Sayın arkadaşlar, Cumhurbaşkanı Sayın Erdoğan 2019 Mayıs ayında Yargı Reformu Strateji Belgesi'ni açıkladı. Orada, hatırlar mısınız "Hâkim ve savcılar için liyakat ve coğrafi teminat güvencesi getiriyoruz yani hâkim ve savcılara sürgün yapmayacağız." dedi. Ne oldu? Ertesi gün -2019'da- HSK Kararnamesi yayımlandı; 3.538 hâkim ve savcının adli yargıda, 364 hâkimin de idari yargıda görev yerleri değişti. 2019'da toplam 4.027 hâkim ve savcının yerleri değiştirildi, sürgün edildi. 2020'de ne oldu? 2020'de ise 4.261 hâkim ve savcının yerleri değiştirildi. Gerekçe neydi? HSK'nin gerekçesi hizmetin gerekliliğiydi. Hizmetin gerekliliği yüzünden hâkim ve savcıların yerleri değiştirildi.
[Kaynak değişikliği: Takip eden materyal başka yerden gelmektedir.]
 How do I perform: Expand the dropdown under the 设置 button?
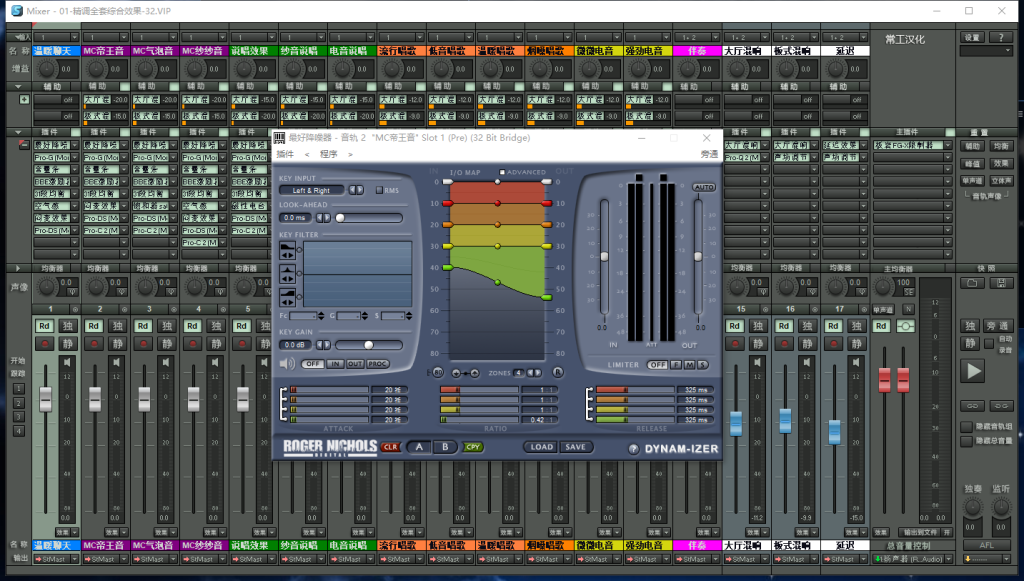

Bir de Çağlayan Adliyesi var. Çağlayan Adliyesinde ise bir mahkeme heyeti var, heyet devamlı yer değiştiriyor. O heyetin baktığı davalar da çok ilginç, ÇHD davasına bakıyor, Kavala davasına bakıyor, Kaftancıoğlu davasına bakıyor, Sözcü davasına bakıyor. Heyetlerin artık aynı adliyede, mahkemede yer değişikliğini getirdiniz. Sayın Genel Başkanımız Kemal Kılıçdaroğlu'nun davasına bakan hâkimlerin de yerlerini değiştirdiniz.
(Mikrofon otomatik cihaz tarafından kapatıldı)
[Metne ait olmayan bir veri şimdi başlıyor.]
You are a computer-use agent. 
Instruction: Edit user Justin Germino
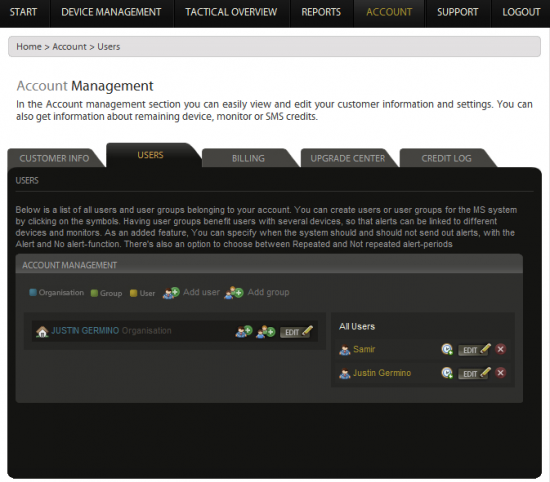point(475,373)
BAŞKAN - Tamamlayalım lütfen.
SÜLEYMAN BÜLBÜL (Devamla) - Değerli arkadaşlar, yıl 2021'e geldik, Sayın Cumhurbaşkanı çıkıyor yine "Hâkim ve savcılara coğrafi teminat getireceğiz, terfi ve teftiş mekanizması objektif performans kriterleri çerçevesinde yeniden yapılandırılacak." diyor. Ya, arkadaşlar, yakında, gelecek hafta ya da on gün içinde büyük bir ihtimalle hâkim ve savcıların görev yerleri değişecek. Çünkü AKP'nin Hükûmet sisteminde sözde ağızda bir parmak bal vardır ama gerçekte ise milletin canına okumak var arkadaşlar, uygulama böyle; inandırıcılığınız kalmadı. Siz, Anayasa'nın 159'uncu maddesini değiştirmeden, HSK'nin yapısını değiştirmeden, saraydan hâkim ve savcı atama yetkisini kaldırmadan kimseye teminat vermeyin arkadaşlar. Bu saray düzeninde bağımsız, tarafsız, liyakate dayalı yargı olmaz. Bu tek adam sisteminde yargı reformu olmaz arkadaşlar. Bu zihniyetle değil üç saat, üç yüz saat reform lafı etseniz dahi sadece konuşmuş olursunuz.
Değerli arkadaşlar, sarayın reform yapacağına inanmak demek bizim Mars'a gitmemiz anlamına gelir, bu da mümkün değildir.
(Mikrofon otomatik cihaz tarafından kapatıldı)
SÜLEYMAN BÜLBÜL (Devamla) - Artık bu ülke yalanlara inanmıyor ama "mitomani" diye bir hastalık var, insanın kendi yalanına inanması. Bu yalana da kendileri inanıyor arkadaşlar.